On 20 November 1811, Wyon was appointed probationary engraver to the Royal Mint, and was employed in making the bank tokens for England and Ireland, and coins for the British colonies and for Hanover. He also engraved his medal commemorative of the peace and his Manchester Pitt medal. On 13 Oct. 1815 he was appointed chief engraver to the mint, being then only twenty-three. The next year he brought out the new silver coinage for the United Kingdom (half-crown, shilling, and sixpence), designing the reverses himself. In 1817 he struck the maundy money, and began to make his pattern crown-piece in rivalry of Thomas Simon.

Signs of consumption now began to appear, and Wyon—a modest and talented artist—died on 23 (or 22) September 1817 at the Priory Farmhouse, near Hastings. He was buried in the graveyard attached to Christ Church, Southwark.

His younger brother, Benjamin Wyon (1802–1858), his nephews, Joseph Shepherd Wyon (1836–1873) and Alfred Benjamin Wyon (1837–1884), and his cousin, William Wyon (1795–1851) were also distinguished medallists.

==Work==
Among Wyon's medals may be mentioned: 1809, Pearce medal; 1810, Isis medal (re-engraved in 1813); medal of Wellington; 1812, Wooldridge medal; medal for Royal Naval College, Portsmouth; 1813, Manchester Pitt Club medal; "Upper Canada preserved"; 1814, medals presented to the North American Indians; medal of the tsar of Russia struck during the visit of the Grand Duchess of Oldenburg to the English mint; treaty of Paris (published by Rundell & Co. from his "Peace checking the Fury of War," a design which had gained the gold medal of the Society of Arts); centenary of accession of house of Brunswick (for the corporation of Cork), and Liverpool Pitt club medal; 1815, Waterloo medal, with reverse, Victory, adapted from a Greek coin of Elis (Mayo, Medals, plate 22); and 1817, opening of Waterloo Bridge.

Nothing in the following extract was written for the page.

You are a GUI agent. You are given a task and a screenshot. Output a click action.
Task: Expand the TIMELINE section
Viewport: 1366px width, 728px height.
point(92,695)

Wyon also engraved (1813) seals for the Newcastle Antiquarian Society, the Chester Canal Company, and (c. 1815) the Limerick chamber of commerce.

Wyon's engraving of Queen Victoria for the City of London medal was used as the basis for the design of the Penny Black, the world's first postage stamp. Examples of the medal, in silver and bronze, are held in the R M Phillips Collection by the British Postal Museum & Archive.